The schema needs to look like this:
|-- ids: string (nullable = true)
|-- scores: map (nullable = true)
| |-- key: string
| |-- value: struct (valueContainsNull = false)
| | |-- myscore1: double (nullable = true)
| | |-- myscore2: double (nullable = true)
and the output for one row should look ex like:
+-----+-----------------------------------------+
|ids |scores |
+-----+-----------------------------------------+
|id_1|{key1 -> {0.7, 1.3}, key2 -> {0.5, 1.2}} |
+-----+-----------------------------------------+
My best attempt so far is like this but it is still giving null for the scores column...What am I missing?
val exDf = List[(String, Option[String])](("id_1", Some("{\"key1\":Row(0.7, 1.3), \"key2\":Row(0.5, 1.2)}"))).toDF("ids", "scores")
.withColumn("scores",from_json(col("scores"), MapType(StringType, StructType(Array(StructField("myscore1", DoubleType), StructField("myscore2", DoubleType))))))
I've tried a number of variations on the syntax of my exDf, and a number of variations of the schema defined, but I always get a null
output for the scores column.
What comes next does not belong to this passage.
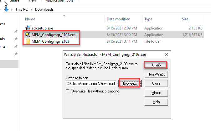This screenshot has width=211, height=131.
Task: Click the sort arrow above Name column
Action: coord(64,15)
I'm running in scala on spark 3.3.1
It's easier to let Scala infer the dataframe column types. For the Struct
type scores
, just create a case class with optional Double
type fields to make them nullable.
case class ScoreVal(myscore1: Option[Double], myscore2: Option[Double])
val exDf = Seq(
("id_1", Map("key1" -> ScoreVal(Some(0.7), Some(1.3)), "key2" -> ScoreVal(Some(0.5), Some(1.2)))),
("id_2", Map("key3" -> ScoreVal(Some(2.0), None)))
).toDF("ids", "scores")
exDf.printSchema
root
|-- ids: string (nullable = true)
|-- scores: map (nullable = true)
| |-- key: string
| |-- value: struct (valueContainsNull = true)
| | |-- myscore1: double (nullable = true)
| | |-- myscore2: double (nullable = true)